Date: Mon, 21 Aug 2006 03:53:32 -0700
Reply-To: Abhijat <ursabhijat@GMAIL.COM>
Sender: "SAS(r) Discussion" <SAS-L@LISTSERV.UGA.EDU>
From: Abhijat <ursabhijat@GMAIL.COM>
Organization: http://groups.google.com
Subject: Re: URGENT: PROC SORT TO PROC SQL CONVERSION
Content-Type: text/plain; charset="iso-8859-1"
Hi Chris,
I am trying out the options in the format that you just mentioned. In
fact, I had been trying it since I wrote the query on the group :-) !
No luck as yet .. :-(
Regards,
Abhijat.
ChrisW75 wrote:
> Try this:-
> proc sql;
> create table dset2 as
> select distinct *
> from dset1
> ;
> quit;
>
> It should be some permutation of that. I think last time I needed to
> dedupe in SQL I applied a unique key, took the maximum value of the
> unique key for each grouping, then in a second sql step joined the
> results of this back to the original table in an inner join.
> SQL is not good at deduping.
>
> ChrisW75
>
> Abhijat wrote:
> > Hi All,
> > Thanks a tonne for the responses.
> > Let me try clarify as much as I can so that I may get more customized
> > answers :-) !
> >
> > The code has to be in PROC SQL. I m using SAS 9.1.
> > Regarding Kenneth's question, I m afraid we have more variables that
> > mere A,B,C,D,E . We have about 20 extra variables!

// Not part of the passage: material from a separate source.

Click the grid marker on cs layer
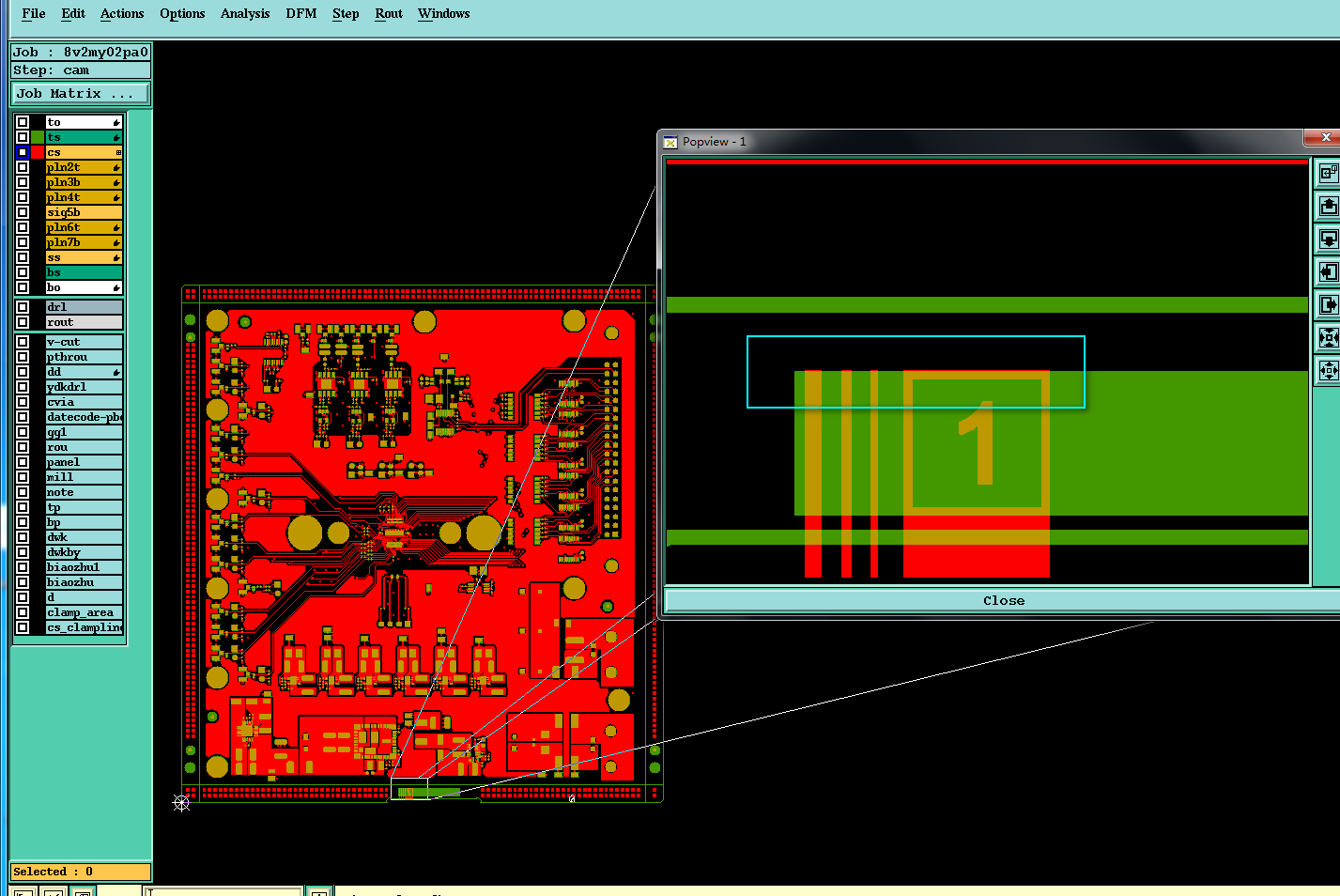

> > I request you all SAS experts to keep your suggestions and answers
> > flowing in.
> >
> >
> > The question is very simple and is once again stated here:
> > *******************************************************************
> > Please suggest me a proc sql equivalent for the below mentioned proc
> > sort code in SAS 9.1.
> >
> > PROC SORT DATA = abc.xyz OUT = abc.pqr NODUPKEY;
> > BY A B C D E;
> > RUN;
> >
> > ~ xyz has about 25 variables.
> >
> > Thanks for the help.
> >
> > Regards,
> > Abhijat.
> >
> >
> >
> > ChrisW75 wrote:
> > > Yes, I'm aware that when Version 9 came out they included the DUPOUT
> > > option, which is a good option. My method though puts but the excluded
> > > dupliates AND the kept duplicates into the same table so that they can
> > > be examined side by side. This is often very useful when cleansing
> > > data.
> > >
> > >
> > >
> > > Gadi Ben-Avi wrote:
> > > > Chris,
> > > >
> > > > At a certain point an options was added to proc sort that lets you get the
> > > > 'deduped' observations in a separate dataset.
> > > >
> > > > The DUPOUT option will create a dataset with the deduped observations.
> > > >
> > > > Gadi
> > > > "ChrisW75" <9Squirrels@gmail.com> wrote in message
> > > > news:1156118064.027338.32280@75g2000cwc.googlegroups.com...
> > > > > Best practice for deduping is to not use either Proc SQL or Proc Sort I
> > > > > reckon. This is my method:-
> > > > >
> > > > > proc sort data=dset1;
> > > > > by A B C D E;
> > > > > run;
> > > > >
> > > > > data dset2
> > > > > dupes;
> > > > > set dset1;
> > > > > by A B C D E;
> > > > >
> > > > > if first.E then output dset2;
> > > > > if not(first.E and Last.E) then output dupes;
> > > > > run;
> > > > >
> > > > > This gives you a way to look at your duplicate records after the
> > > > > dedupe.
> > > > > ChrisW75
> > > > >
> > > > > Scott Bass wrote:
> > > > >> I agree with Ken, see this thread in the archive (read the entire
> > > > >> threaed):
> > > > >> http://www.listserv.uga.edu/cgi-bin/wa?A2=ind0605A&L=sas-l&D=0&P=1162
> > > > >>
> > > > >> <kenneth_m_lin@sbcglobal.net> wrote in message
> > > > >> news:rm1Gg.9471$%j7.1256@newssvr29.news.prodigy.net...
> > > > >> > Unless your dataset only contains the fields A through E, it'd be
> > > > >> > difficult to perform de-duping in PROC SQL.
> > > > >> >
> > > > >> > "Abhijat" <ursabhijat@gmail.com> wrote in message
> > > > >> > news:1156068234.842470.228350@i42g2000cwa.googlegroups.com...
> > > > >> >> Hi All,
> > > > >> >> Please someone suggest me a proc sql equivalent for the below
> > > > >> >> mentioned
> > > > >> >> proc sort code.
> > > > >> >>
> > > > >> >>
> > > > >> >> PROC SORT DATA = abc.xyz OUT = abc.pqr NODUPKEY;
> > > > >> >> BY A B C D E;
> > > > >> >> RUN;
> > > > >> >>
> > > > >> >>
> > > > >> >> Many Thanks ,
> > > > >> >> Abhijat.
> > > > >> >>
> > > > >> >
> > > > >> >
> > > > >
|